Guest Talk: Shlomo Geva

Lecture
Datum: 
16. Dezember 2016
Beginn: 
10:00
Raum: 
2.015

Content Based Image Retrieval, and Scalable Clustering

The talk will be presenting some recent work from the Data Science
Department at the Queensland University of Technology. It will cover two
topis – Content Based Image Retrieval, and Scalable Clustering.

CONTENT BASED IMAGE RETRIEVAL

Content-based image retrieval (CBIR) has attracted much attention due to
the exponential growth of digital image collections that have become
available in recent years. Relevance feedback (RF) in the context of
search engines is a query expansion technique, which is based on
relevance judgments about the top results that are initially returned
for a given query. RF can be obtained directly from end users, inferred
indirectly from user interactions with a result list, or even assumed
(aka pseudo relevance feedback). RF information is used to generate a
new query, aiming to re-focus the query towards more relevant results.
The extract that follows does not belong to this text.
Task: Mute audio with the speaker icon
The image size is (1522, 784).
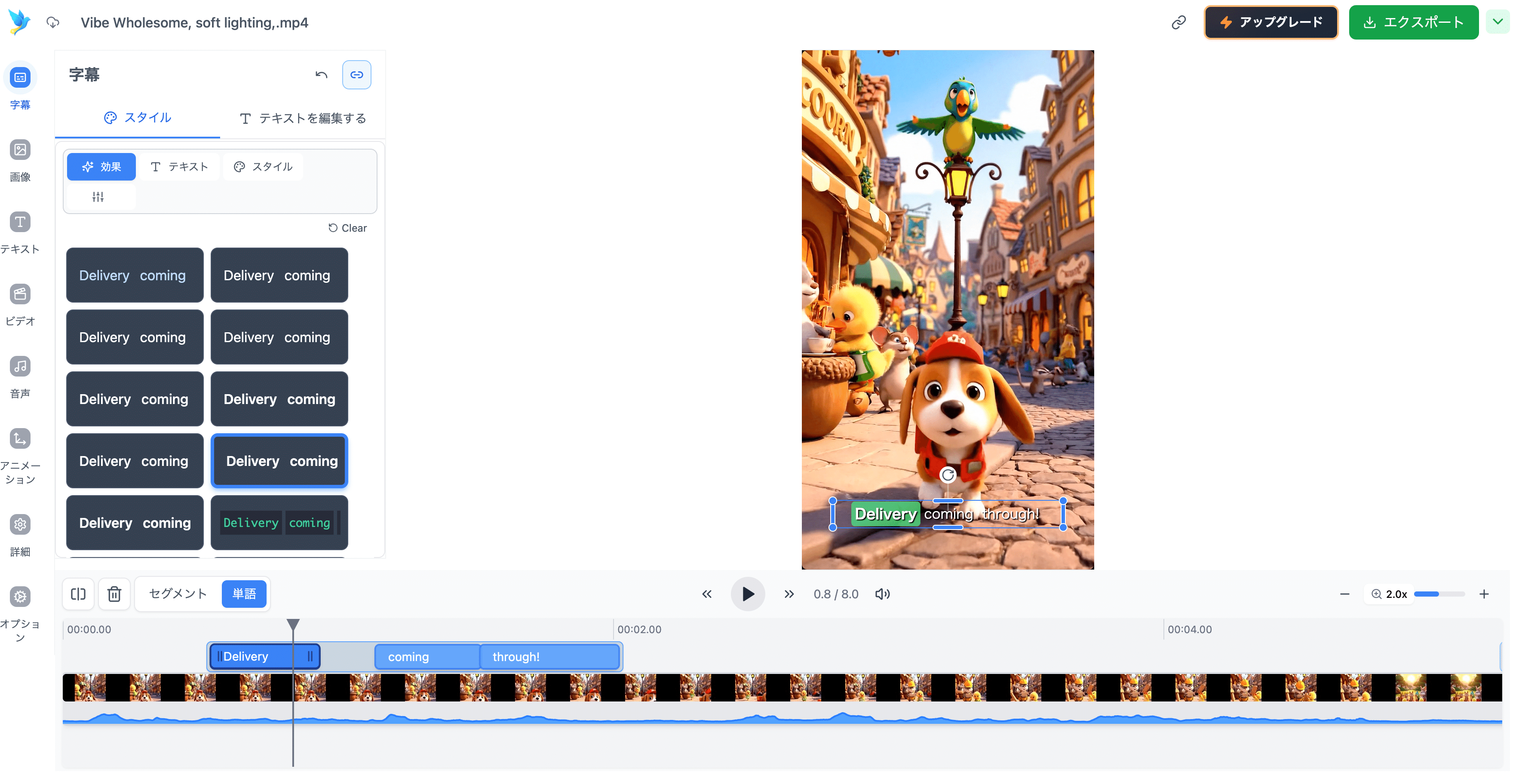Action: (882, 594)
This paper presents a methodology for use of signature based image
retrieval with a user in the loop to improve retrieval performance. We
show how to effectively use explicit RF with signature based image
retrieval to improve retrieval quality and efficiency. Unlike text
search where queries can be modified by users, there is no convenient or
effective way to reformulate an image query. The feedback approach
provides a mechanism for end users to refine their image queries.
Empirical evaluations based on standard benchmarks demonstrate the
effectiveness of the proposed approach in improving the performance of
CBIR in terms of recall, precision, speed and scalability.

CLUSTERING

Clustering is a technique that can help make large datasets more
manageable by grouping together similar objects. However, most
clustering approaches are too computationally expensive for datasets
that are very large or very complex. Here, we present the Parallel
K-Tree, a hierarchical, multi-node and multi-core approach to clustering
extremely large data sets.  We show how the K-Tree is more efficient
than traditional and parallelized approaches. Finally, we discuss how we
applied the K-Tree using three commodity desktop servers to 22 years of
Landsat 5 satellite data. The dataset consists of  eight terabytes,
contains over 540 billion 6-D image pixels and was clustered into 8
billion clusters. This presents a two orders of magnitude size increase
over any reported alternative approach.